» Problem details: An exact copy of all records is expected, minus the images.

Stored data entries
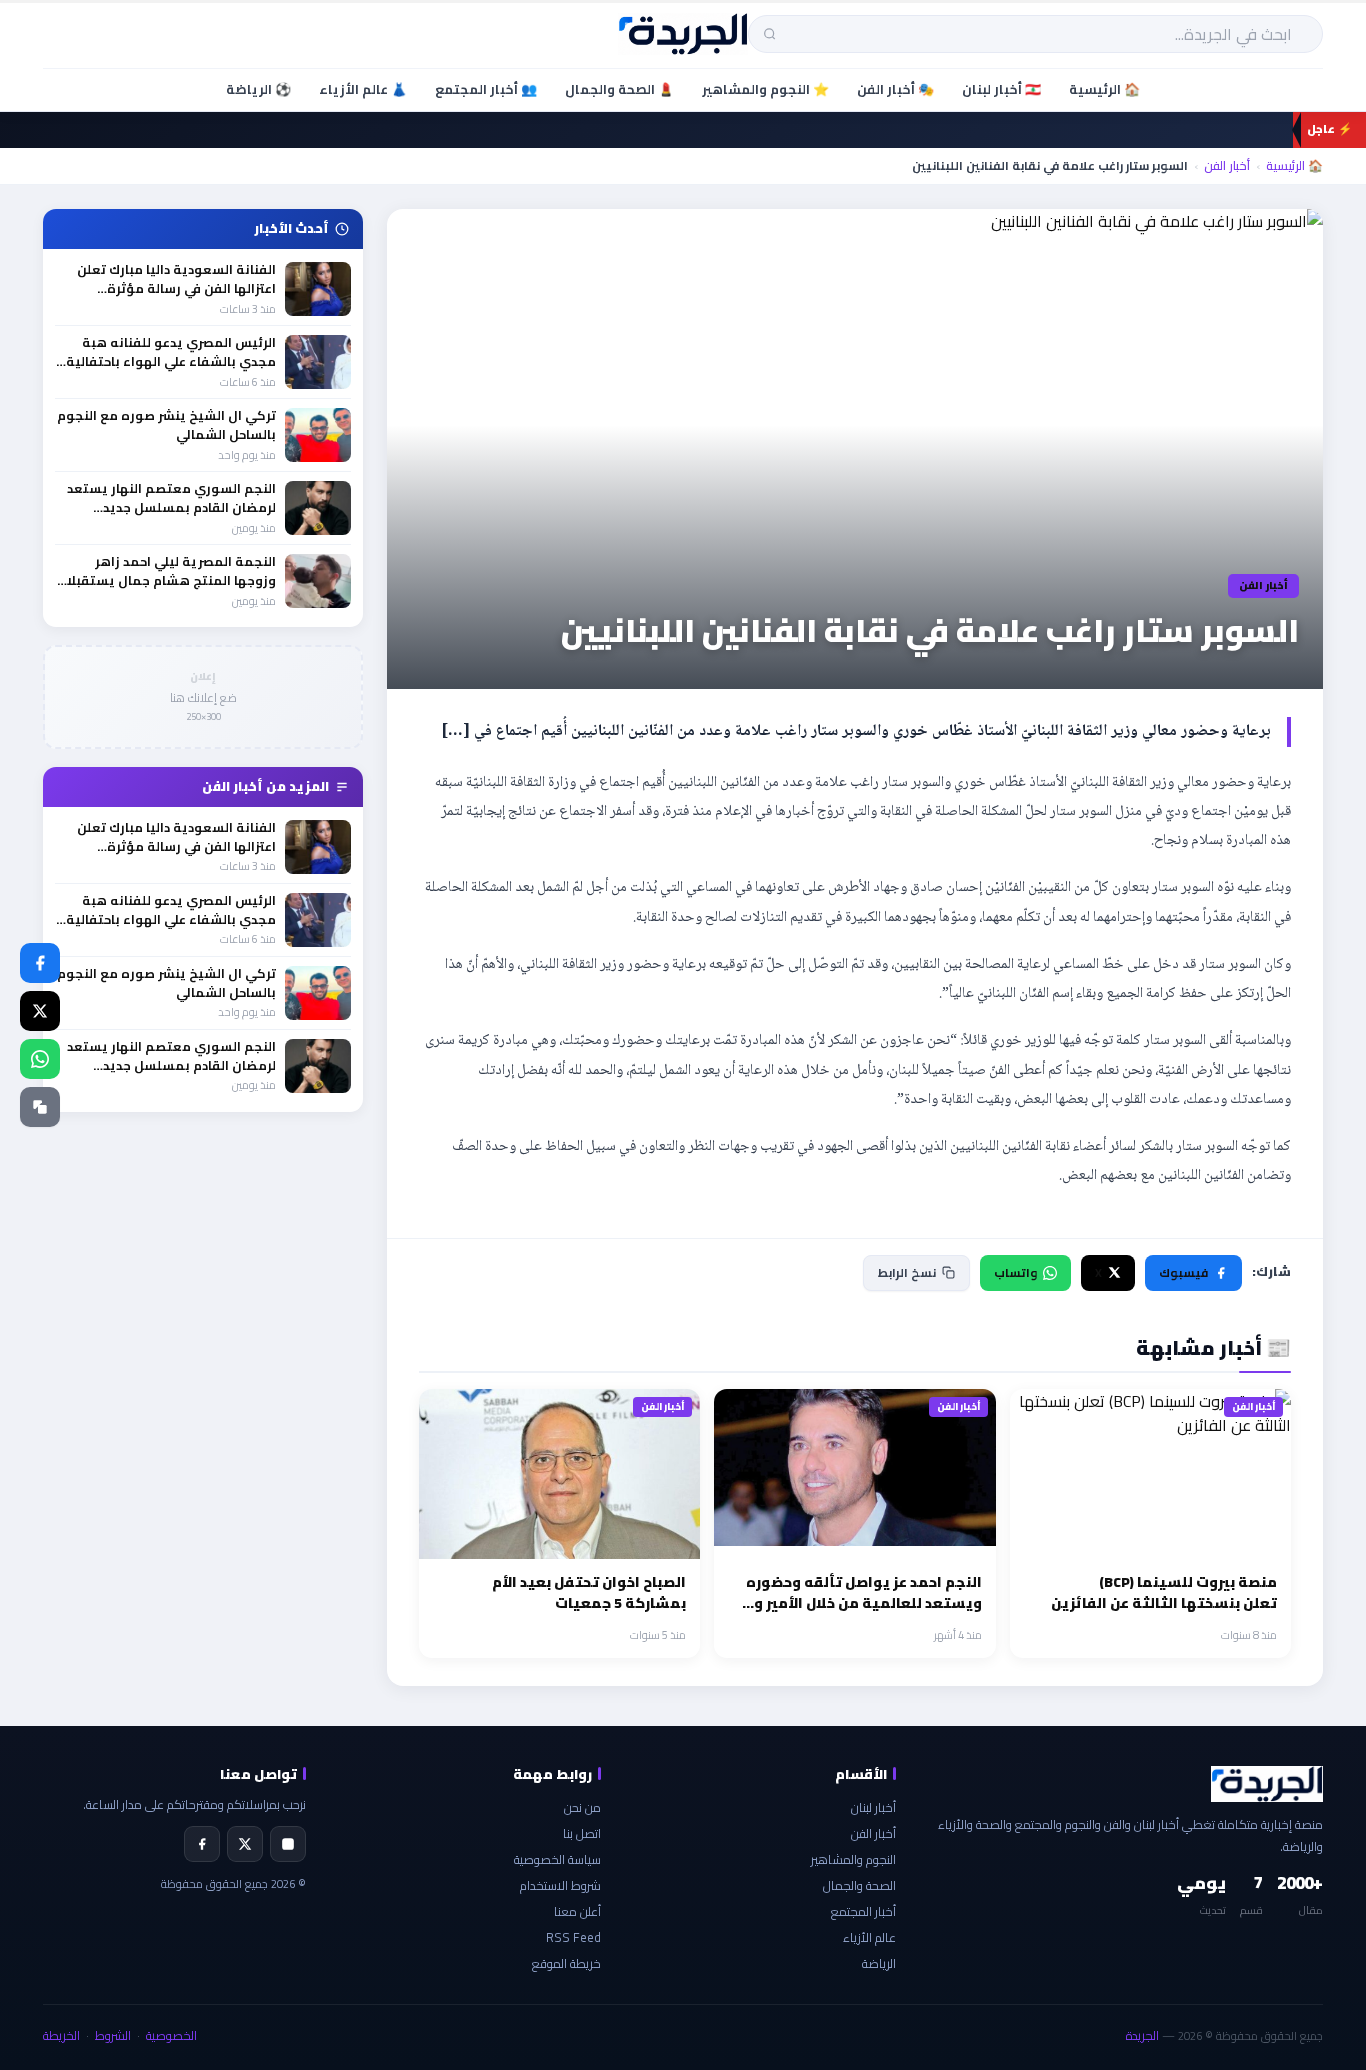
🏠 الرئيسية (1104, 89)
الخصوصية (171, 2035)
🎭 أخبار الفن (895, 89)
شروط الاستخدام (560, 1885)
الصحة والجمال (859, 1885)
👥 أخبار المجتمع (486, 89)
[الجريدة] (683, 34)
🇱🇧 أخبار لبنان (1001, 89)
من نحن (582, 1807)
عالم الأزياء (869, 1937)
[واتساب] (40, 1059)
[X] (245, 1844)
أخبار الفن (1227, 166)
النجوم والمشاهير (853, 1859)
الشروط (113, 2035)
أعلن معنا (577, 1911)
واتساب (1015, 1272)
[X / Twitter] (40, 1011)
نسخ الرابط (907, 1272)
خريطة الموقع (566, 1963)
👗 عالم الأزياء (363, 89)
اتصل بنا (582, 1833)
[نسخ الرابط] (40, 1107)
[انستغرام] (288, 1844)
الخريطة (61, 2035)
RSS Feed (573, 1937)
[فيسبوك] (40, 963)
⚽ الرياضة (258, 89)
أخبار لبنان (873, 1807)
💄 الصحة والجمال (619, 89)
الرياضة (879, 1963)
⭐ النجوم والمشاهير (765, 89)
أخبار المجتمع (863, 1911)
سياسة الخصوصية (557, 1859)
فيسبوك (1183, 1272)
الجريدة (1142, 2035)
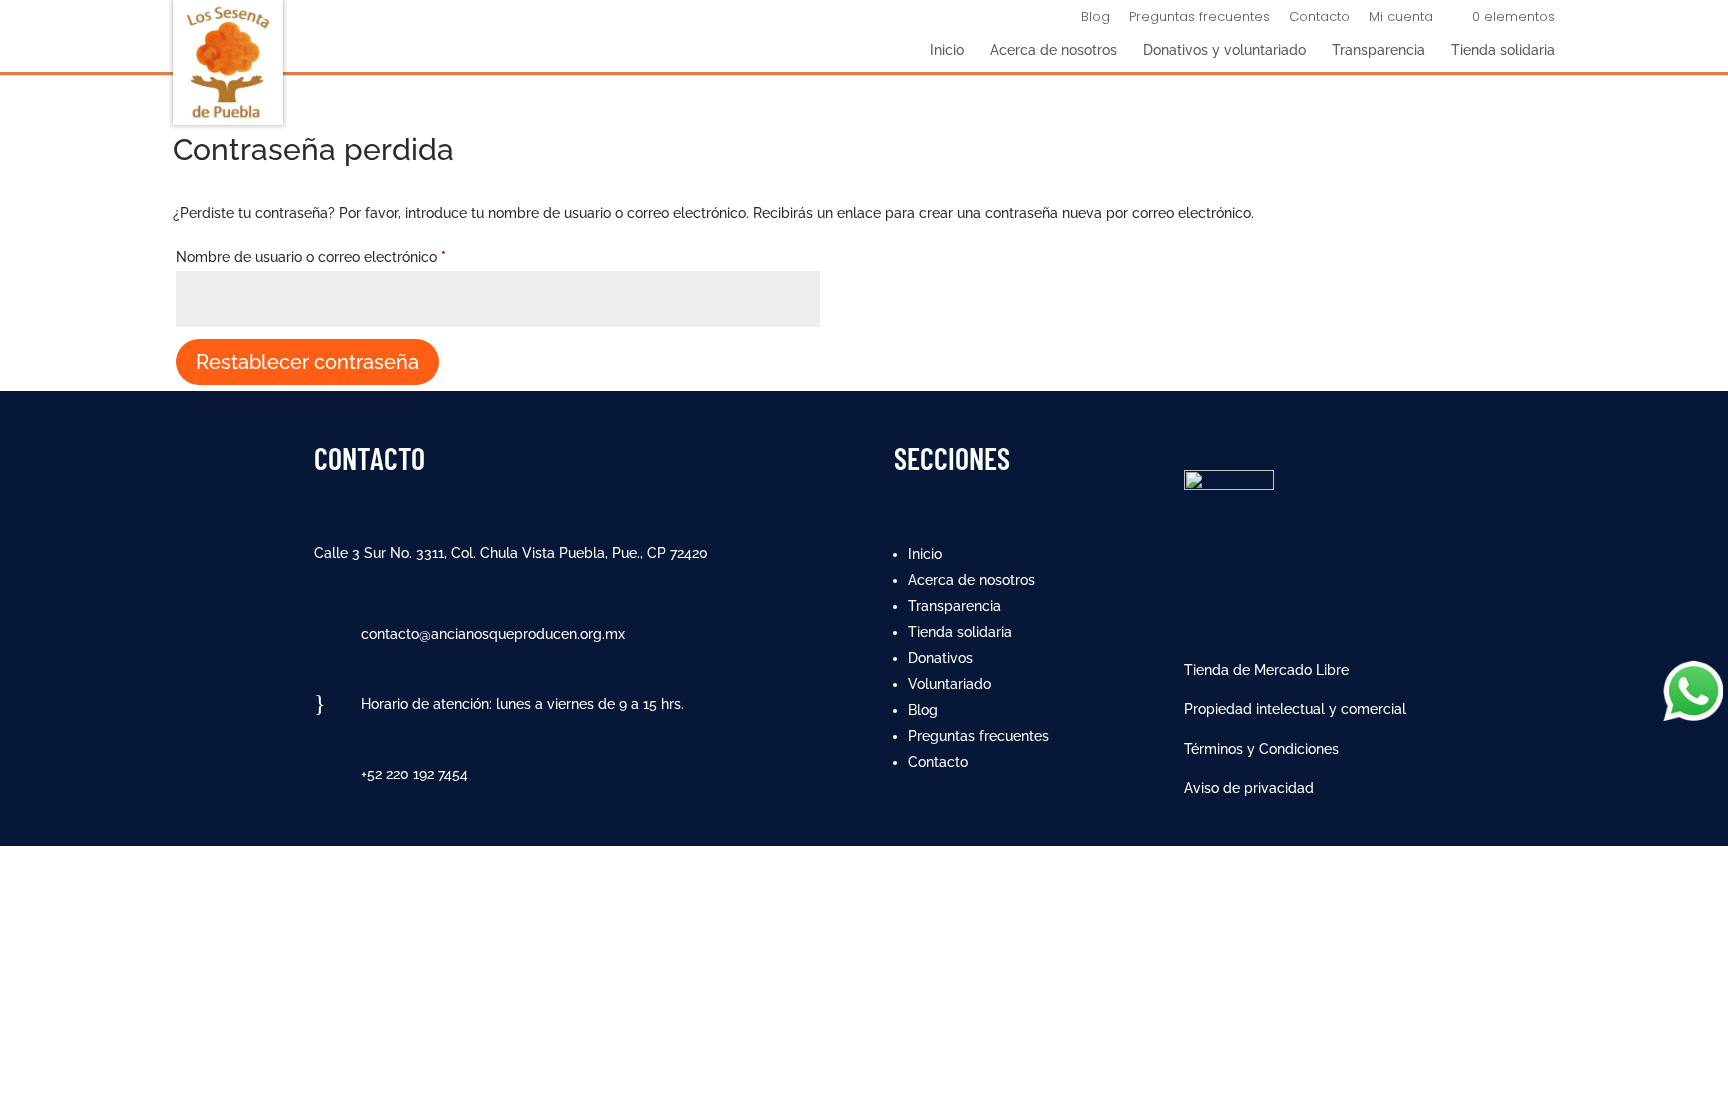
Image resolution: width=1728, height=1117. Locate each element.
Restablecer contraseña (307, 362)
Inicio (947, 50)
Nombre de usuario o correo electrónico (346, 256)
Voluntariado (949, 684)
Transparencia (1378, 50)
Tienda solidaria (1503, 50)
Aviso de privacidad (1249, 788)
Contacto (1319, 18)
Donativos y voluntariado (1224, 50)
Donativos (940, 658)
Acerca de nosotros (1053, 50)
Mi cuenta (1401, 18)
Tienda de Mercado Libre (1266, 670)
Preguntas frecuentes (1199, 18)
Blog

» Expected output:
🏠 الرئيسية (1104, 89)
الخصوصية (171, 2035)
🎭 أخبار الفن (895, 89)
شروط الاستخدام (560, 1885)
الصحة والجمال (859, 1885)
👥 أخبار المجتمع (486, 89)
[الجريدة] (683, 34)
🇱🇧 أخبار لبنان (1001, 89)
من نحن (582, 1807)
عالم الأزياء (869, 1937)
[واتساب] (40, 1059)
[X] (245, 1844)
أخبار الفن (1227, 166)
النجوم والمشاهير (853, 1859)
الشروط (113, 2035)
أعلن معنا (577, 1911)
واتساب (1015, 1272)
[X / Twitter] (40, 1011)
نسخ الرابط (907, 1272)
خريطة الموقع (566, 1963)
👗 عالم الأزياء (363, 89)
اتصل بنا (582, 1833)
[نسخ الرابط] (40, 1107)
[انستغرام] (288, 1844)
الخريطة (61, 2035)
RSS Feed (573, 1937)
[فيسبوك] (40, 963)
⚽ الرياضة (258, 89)
أخبار لبنان (873, 1807)
💄 الصحة والجمال (619, 89)
الرياضة (879, 1963)
⭐ النجوم والمشاهير (765, 89)
أخبار المجتمع (863, 1911)
سياسة الخصوصية (557, 1859)
فيسبوك (1183, 1272)
الجريدة (1142, 2035)
Image resolution: width=1728, height=1117. Locate each element.
Restablecer contraseña (307, 362)
Inicio (947, 50)
Nombre de usuario o correo electrónico (346, 256)
Voluntariado (949, 684)
Transparencia (1378, 50)
Tienda solidaria (1503, 50)
Aviso de privacidad (1249, 788)
Contacto (1319, 18)
Donativos y voluntariado (1224, 50)
Donativos (940, 658)
Acerca de nosotros (1053, 50)
Mi cuenta (1401, 18)
Tienda de Mercado Libre (1266, 670)
Preguntas frecuentes (1199, 18)
Blog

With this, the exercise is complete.